The iPhone 6s is already selling better than last year’s model, with Apple having already confirmed that first weekend sales are on pace to top 10 million. Meanwhile, as buyers are looking to score a new iPhone 6s or iPhone 6s Plus for delivery on September 25th, more iPhone 7 rumors are popping up online.
MUST SEE: Who needs the iPhone 6s? This is the iPhone 7 we’ve been dreaming of
A new report from China indicates that Apple has already inked a deal for next year’s A10 chip that’ll likely power the iPhone 7 and various iPad models, choosing TSMC as the sole maker of the new chip. The report follows an earlier leak from a much more reliable source, stating that next year’s iPhone 7 will be insanely thin.
Quoting Chinese news site Commercial Times, Digitimes says that TSMC will build the A10 processor using 16nm FinFET technology, using “in-house developed backend integrated fan-put (InFO) wafer-level packaging.” G for Games speculates that InFo technology might let TSMC manufacture the chip on a SiP (System in Package) design.
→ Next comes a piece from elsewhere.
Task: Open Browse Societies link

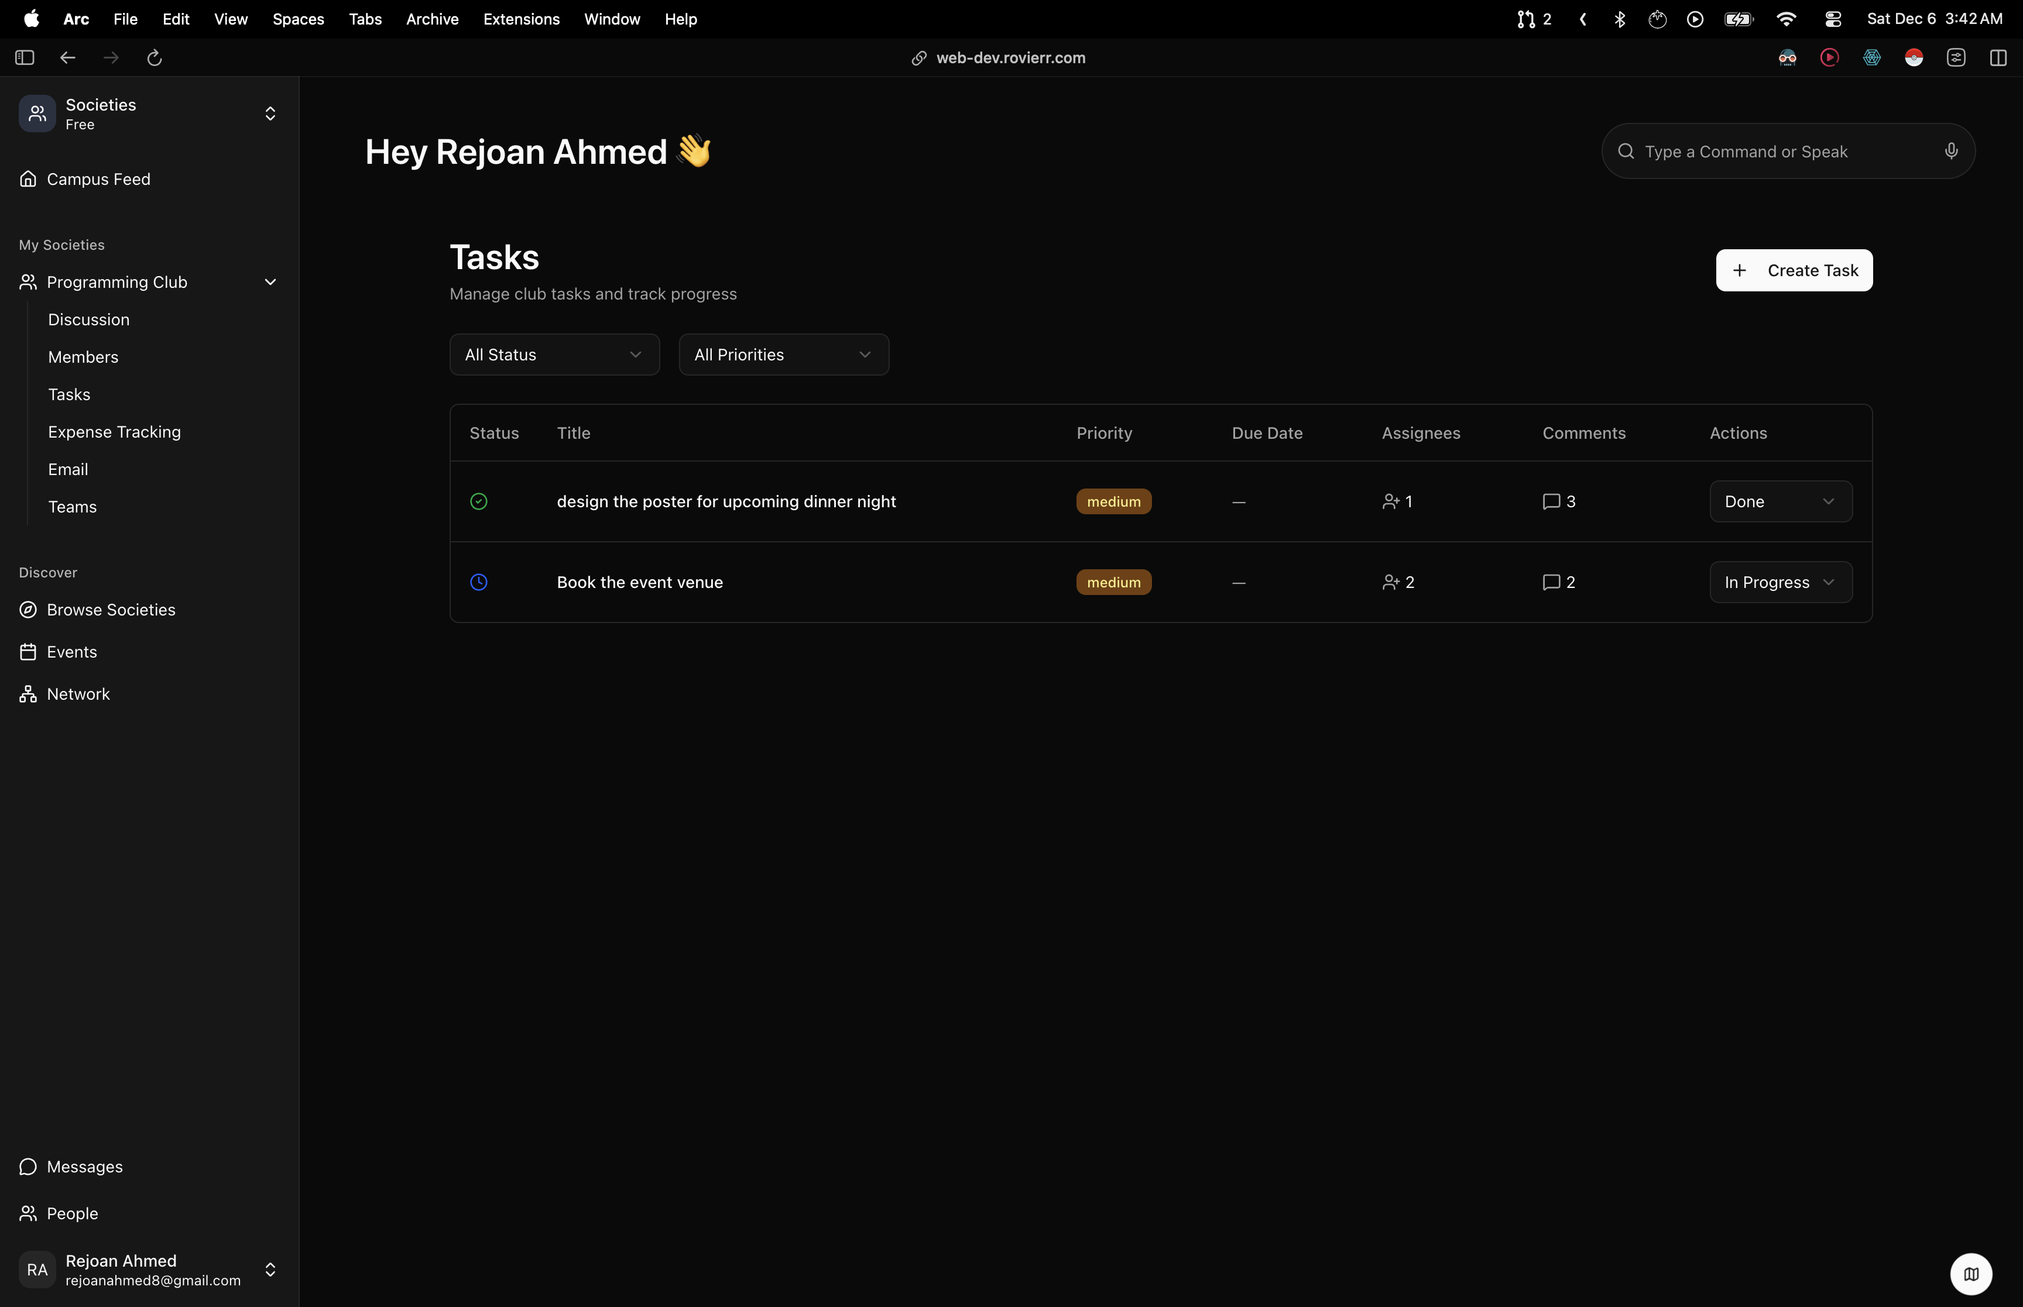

Mass-production for the new chip will begin as soon as March 2016, with the iPhone 7 likely set to launch six months later.
TSMC will also continue to make other A-series chips for iOS devices, including the A8 processor that was used for last year’s iPhone 6 models and the A9 chip found inside the iPhone 6s generation. According to the report, TSMC won 50% of A9 chip orders this year, with Samsung responsible for making the other half.